**LESETEXT**

Allerdings trägt auch ein prozentualer Abschlag, wie er bei der positiven Feststellungsklage üblich ist, im Regelfall dem verminderten Interesse des Klägers nach einseitiger Erledigungserklärung nicht ausreichend Rechnung. Der klagenden Partei kommt es bei einer Erledigungserklärung grundsätzlich darauf an, nicht mit den Kosten des Rechtsstreits belastet zu werden. Die zunächst geltend gemachten Ansprüche treten in den Hintergrund. Hinzu kommt, dass die Streitgegenstände im ursprünglichen Verfahren und im Streit um die Erledigung nicht identisch sind und somit auch eine Abhängigkeit des Wertes des Erledigungsstreites vom Hauptsachestreit im Sinne einer prozentualen Reduzierung nicht zwingend ist.

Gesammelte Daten
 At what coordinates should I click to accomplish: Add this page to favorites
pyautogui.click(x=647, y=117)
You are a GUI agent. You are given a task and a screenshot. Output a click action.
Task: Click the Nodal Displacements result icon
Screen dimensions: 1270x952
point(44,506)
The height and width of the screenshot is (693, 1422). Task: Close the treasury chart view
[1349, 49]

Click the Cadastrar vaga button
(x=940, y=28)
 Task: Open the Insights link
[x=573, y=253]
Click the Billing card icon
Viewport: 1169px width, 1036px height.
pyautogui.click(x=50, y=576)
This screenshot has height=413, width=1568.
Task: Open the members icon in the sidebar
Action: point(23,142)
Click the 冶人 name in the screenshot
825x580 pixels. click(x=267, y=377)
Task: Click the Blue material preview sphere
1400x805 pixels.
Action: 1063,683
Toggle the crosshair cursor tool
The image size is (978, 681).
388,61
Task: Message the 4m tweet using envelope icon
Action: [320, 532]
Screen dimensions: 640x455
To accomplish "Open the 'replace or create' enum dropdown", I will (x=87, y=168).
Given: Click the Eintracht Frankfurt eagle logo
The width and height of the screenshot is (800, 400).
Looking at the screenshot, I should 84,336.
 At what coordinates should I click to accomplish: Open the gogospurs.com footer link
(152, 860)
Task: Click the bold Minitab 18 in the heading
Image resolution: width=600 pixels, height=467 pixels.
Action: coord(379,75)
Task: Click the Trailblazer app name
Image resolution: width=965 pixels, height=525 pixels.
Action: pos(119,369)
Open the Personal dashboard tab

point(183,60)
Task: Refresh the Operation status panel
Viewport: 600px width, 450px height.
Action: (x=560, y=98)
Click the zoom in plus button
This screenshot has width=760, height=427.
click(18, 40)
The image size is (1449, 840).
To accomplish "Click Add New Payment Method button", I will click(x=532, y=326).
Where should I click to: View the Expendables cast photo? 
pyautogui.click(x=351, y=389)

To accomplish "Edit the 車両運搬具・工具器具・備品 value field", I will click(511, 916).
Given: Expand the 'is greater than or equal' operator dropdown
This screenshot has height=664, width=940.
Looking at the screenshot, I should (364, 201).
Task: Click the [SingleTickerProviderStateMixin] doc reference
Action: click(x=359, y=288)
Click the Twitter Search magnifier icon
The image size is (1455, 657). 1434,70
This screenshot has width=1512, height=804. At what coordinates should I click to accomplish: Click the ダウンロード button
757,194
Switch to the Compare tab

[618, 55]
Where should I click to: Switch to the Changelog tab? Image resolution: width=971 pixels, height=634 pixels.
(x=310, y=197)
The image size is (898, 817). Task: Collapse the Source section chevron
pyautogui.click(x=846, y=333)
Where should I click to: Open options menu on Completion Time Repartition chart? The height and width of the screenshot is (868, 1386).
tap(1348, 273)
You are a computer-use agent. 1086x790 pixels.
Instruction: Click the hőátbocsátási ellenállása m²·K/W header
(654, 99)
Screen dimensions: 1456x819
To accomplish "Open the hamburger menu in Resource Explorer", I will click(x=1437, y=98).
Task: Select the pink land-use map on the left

**SCHRIFTLICHER AUFTRAG**
Schreibe aus dem Lesetext zur Erledigungserklärung den Abschnitt von „Allerdings trägt auch“ bis einschließlich „nicht zwingend ist.“ wortgetreu ab.

**RICHTIGE ANTWORT**
Allerdings trägt auch ein prozentualer Abschlag, wie er bei der positiven Feststellungsklage üblich ist, im Regelfall dem verminderten Interesse des Klägers nach einseitiger Erledigungserklärung nicht ausreichend Rechnung. Der klagenden Partei kommt es bei einer Erledigungserklärung grundsätzlich darauf an, nicht mit den Kosten des Rechtsstreits belastet zu werden. Die zunächst geltend gemachten Ansprüche treten in den Hintergrund. Hinzu kommt, dass die Streitgegenstände im ursprünglichen Verfahren und im Streit um die Erledigung nicht identisch sind und somit auch eine Abhängigkeit des Wertes des Erledigungsstreites vom Hauptsachestreit im Sinne einer prozentualen Reduzierung nicht zwingend ist.